LAB REPORT
Science and Technology Making Headlines
March 19, 2021
Greenland was really green
Greenland wasn't always covered in ice. In fact, within the last 1.1 million years, Greenland had thriving vegetation and ecosystems.
That is the conclusion of an international group of researchers, including a scientist from Lawrence Livermore National Laboratory, that analyzed sediment at the base of the Camp Century ice core (1.4 kilometers deep) collected in 1966.
Understanding the history of the Greenland Ice Sheet (GrIS) is critical for predicting its response to future warming and contribution to sea level rise. For context, if the GrIS completely melted, sea level would rise by approximately 20 feet.
The team analyzed sub-glacial sediment and rock, retrieved at the base of ice cores, that provide terrestrial evidence for GrIS behavior during the Pleistocene Epoch (2.6 million years ago and lasting until about 11,700 years ago — the most recent ice age).
The sediment, frozen under nearly 1.4 kilometers of ice, contains well-preserved fossil plants and biomolecules sourced from at least two ice-free warm periods in the past few million years.
Permitting carbon capture
California's permitting processes for carbon capture and storage projects need minor reform if the state is to achieve its goal of carbon neutrality by 2045, according to a new report from Lawrence Livermore National Laboratory.
The Golden State will need to capture, transport and store tens of millions of tons of CO2 annually and approve at least 10 CCS projects in the coming years and decades to meet its clean energy goals, said the report, which was produced by Lawrence Livermore scientist George Peridas.
While there are no large CCS projects in operation in California at this time, there are at least two projects under development, according to the California Air Resources Board. The state has ideal geological resources to store carbon underground as well as the potential to be a leader nationally in CCS, Peridas said.
But California's current approval and permitting processes for CCS infrastructure are projected to take several years per project, the report said.
Playing a pivotal role
High-performance computing (HPC) has played an important role in the fight against COVID-19. Powerful computing clusters have run models that help scientists understand the virus and how it spreads, make advancements in therapeutics and even produce vaccines.
HPC is not the only technology involved in the fight against the pandemic. However, it has played an important underlying role in researching how the virus spreads and how it can be treated.
In collaboration with Lawrence Livermore National Laboratory, Utah State University used IBM’s Longhorn computer to study how contaminated droplets are transported and settle within indoor environments, including hospitals. The research involved complex multiphase turbulence simulations that would not be possible without HPC infrastructure.
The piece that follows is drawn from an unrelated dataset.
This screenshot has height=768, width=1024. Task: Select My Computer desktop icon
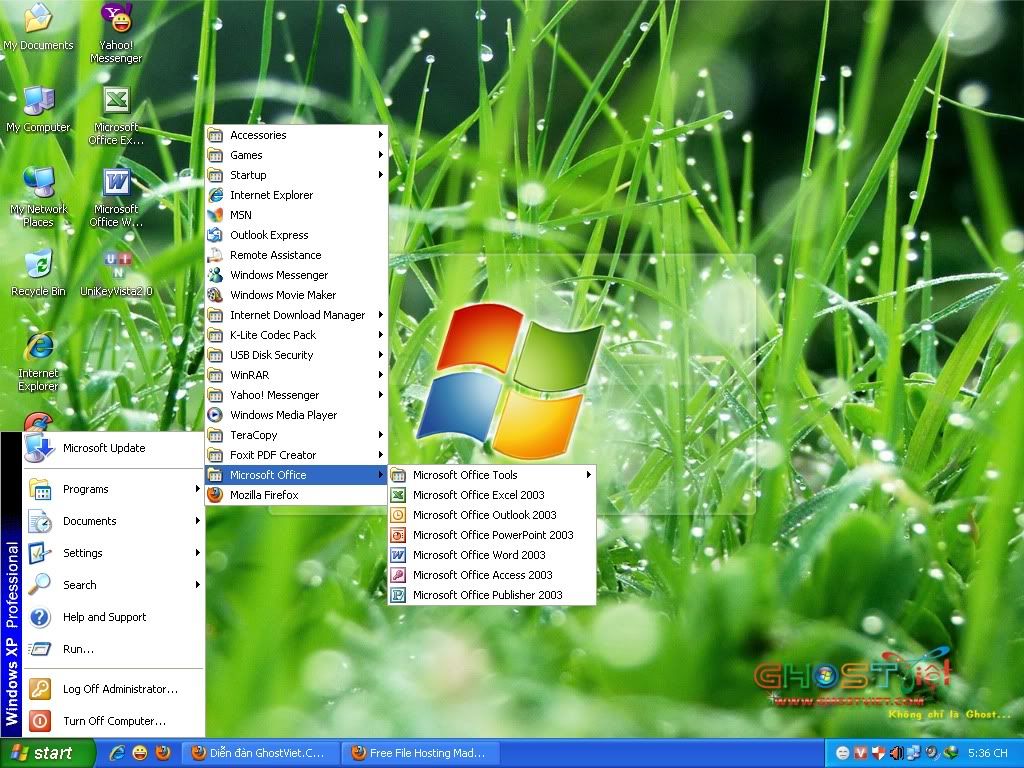click(x=38, y=108)
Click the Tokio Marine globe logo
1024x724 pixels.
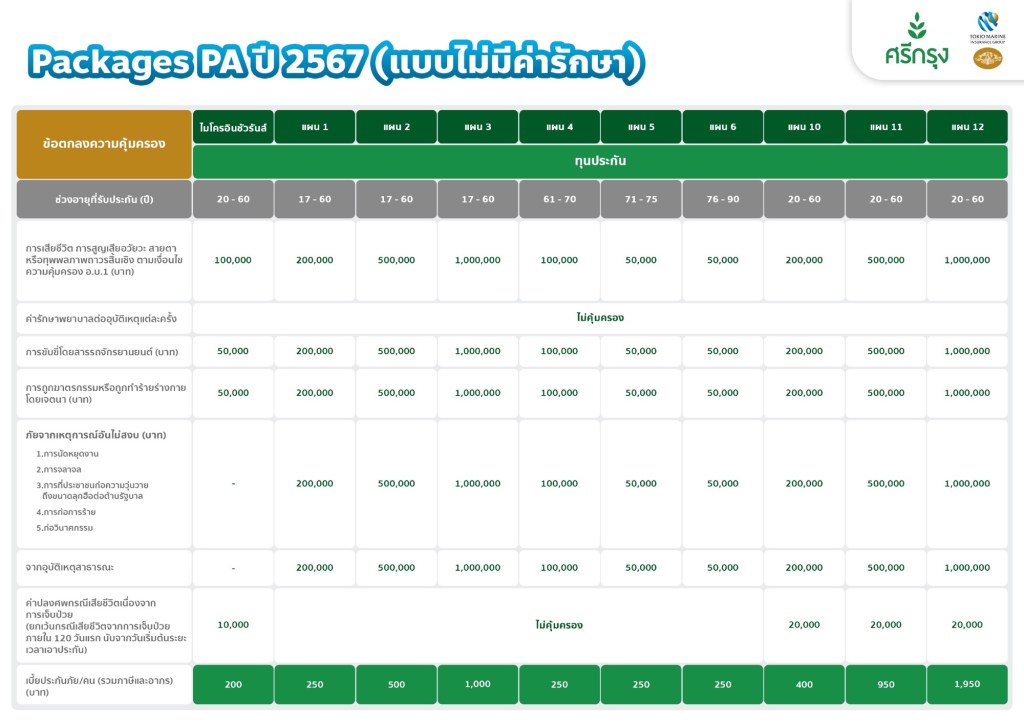987,23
The contribution of HPC machines allowed breakthroughs in research that would have taken years with less powerful computers.
Two lessons should be learned from the use of HPC in the fight against COVID-19. The first is that multinational organizations, national governments, private companies and academia can achieve a lot with technology in a short time when they collaborate. The second is that without both technology and cross-border collaboration, the loss and suffering caused by the pandemic would have been even greater.
The race is on
The global race to develop new and better vaccines against COVID-19 continues even as several jabs have already been approved and given to tens of millions of people around the world.
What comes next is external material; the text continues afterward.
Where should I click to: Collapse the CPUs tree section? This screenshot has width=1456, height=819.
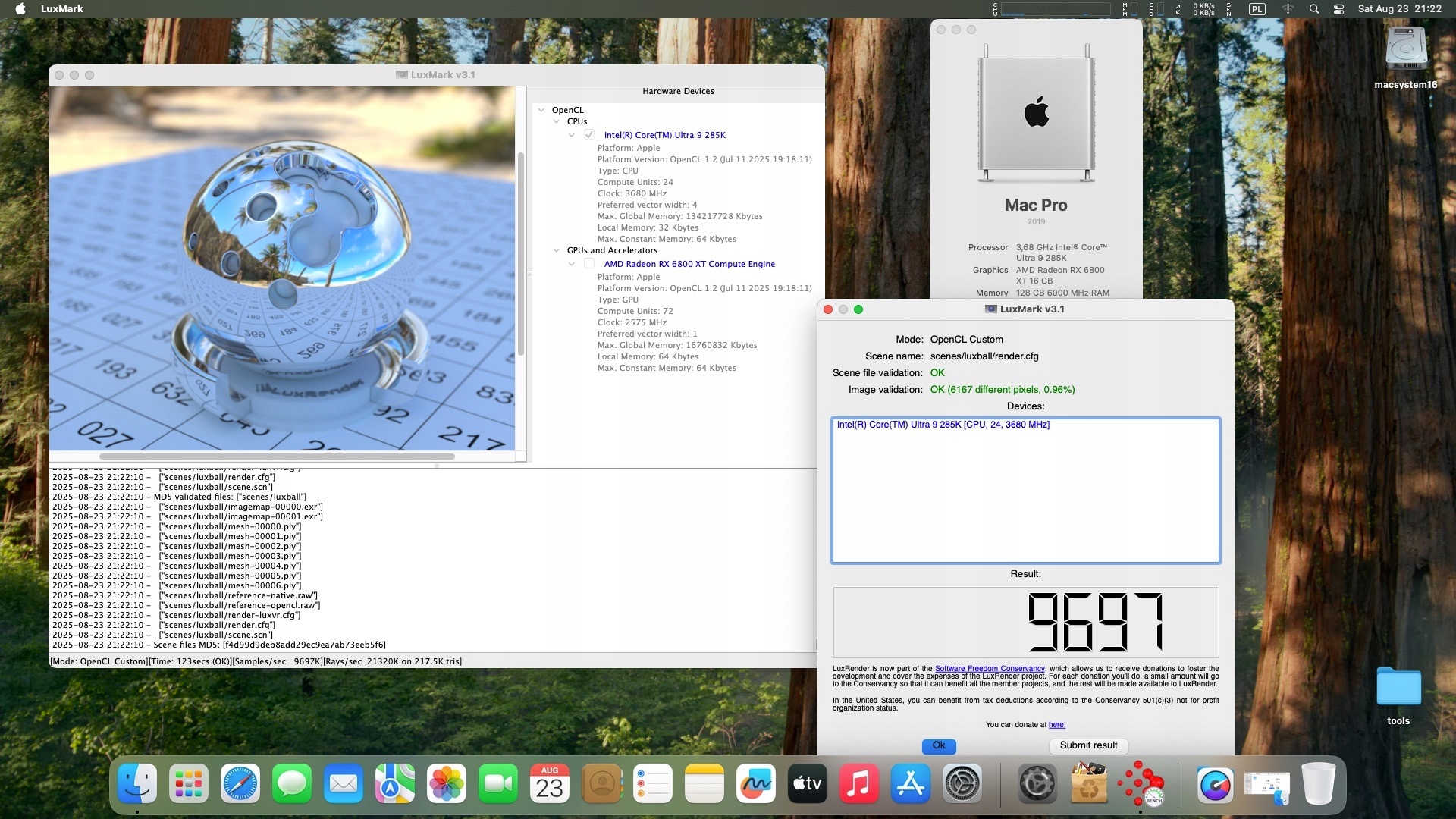(557, 121)
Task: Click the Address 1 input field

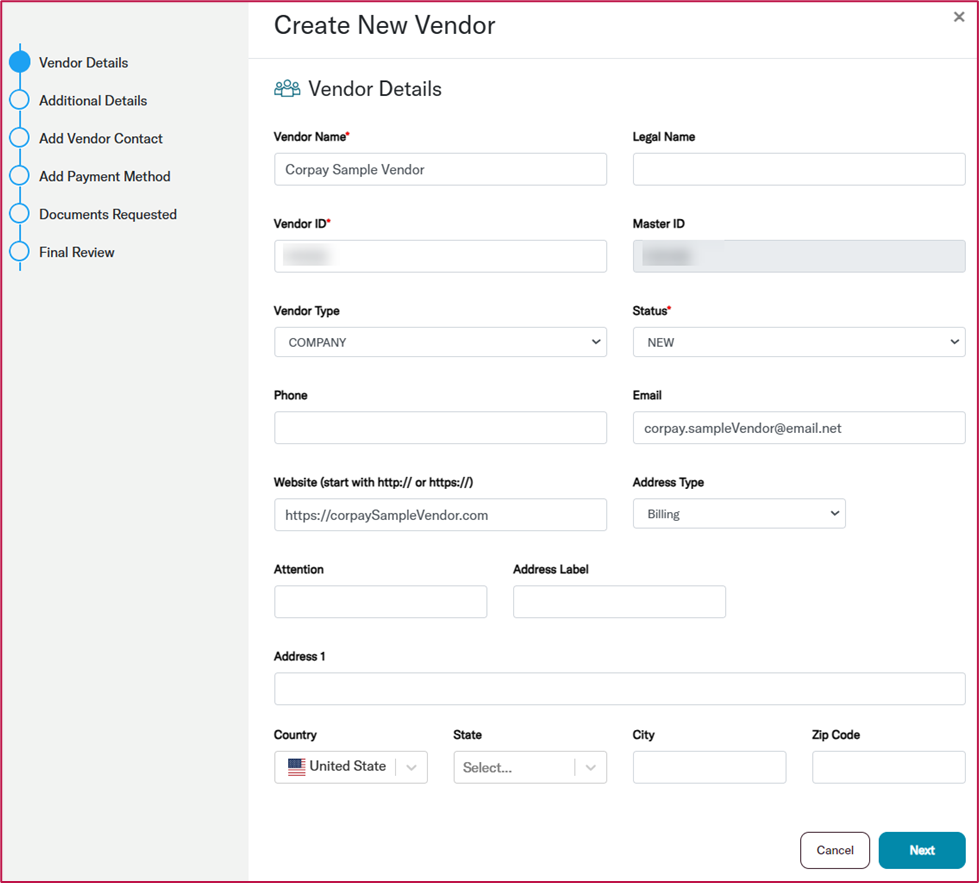Action: (619, 688)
ConserV Bioscience, an Oxfordshire-based biotech company, is working with Lawrence Livermore National Laboratory to design a broad-spectrum coronavirus vaccine that could, potentially, also tackle MERS and SARS.
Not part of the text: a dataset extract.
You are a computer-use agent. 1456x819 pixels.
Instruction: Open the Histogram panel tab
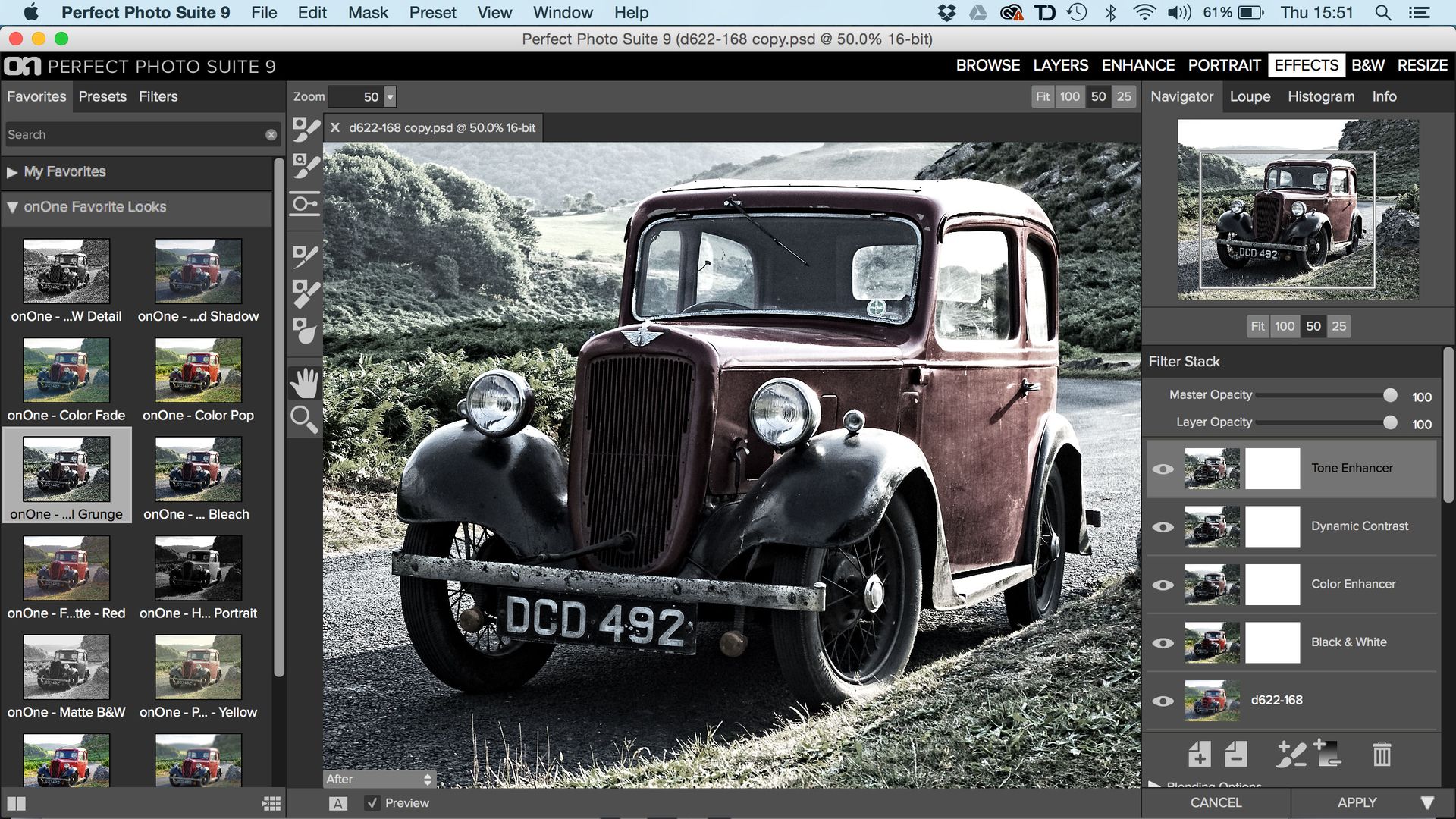[1320, 96]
The team identified regions within the proteins of the virus that are not susceptible to change and, if effective, the vaccine promises to protect against a broad spectrum of current circulating coronavirus strains and future emergent ones. Their candidate uses messenger RNA, a similar approach to the Pfizer and Moderna vaccines, which have to be kept at cold temperatures.
The team hopes its formulation will improve storage and transport conditions compared with other mRNA vaccines.
It’s getting hot in there
Research conducted on Lawrence Livermore National Laboratory's (LLNL) supercomputer Quartz highlights findings made by scientists that reveal a missing aspect of the physics of hotspots in TATB (1,3,5-trimamino-2,4,6-trinitrobenzene) and other explosives.
Hotspots are localized regions of elevated temperature that form from shock-induced collapse of microstructural porosity and are known to govern the shock initiation and detonation properties of explosives. The main concept behind hotspots is that local elevated temperatures accelerate local chemistry.
The work highlights a neglected physical aspect of the early stages of hotspot formation and evolution that provides a route to systematically improve multiphysics models of shock initiation and detonation used to assess performance and safety.
"One of the most puzzling results from early reactive molecular dynamics simulations is that hotspots formed at collapsed pores react much more quickly than ones of equivalent size, temperature and pressure in the bulk material," Strachan said. "While recognized, the reason behind these differences was not understood. Our study resolves this question in that we find that the explosive material in a collapsed pore is fundamentally different from the bulk and that it is in a high-energy state primed for chemical reactions.”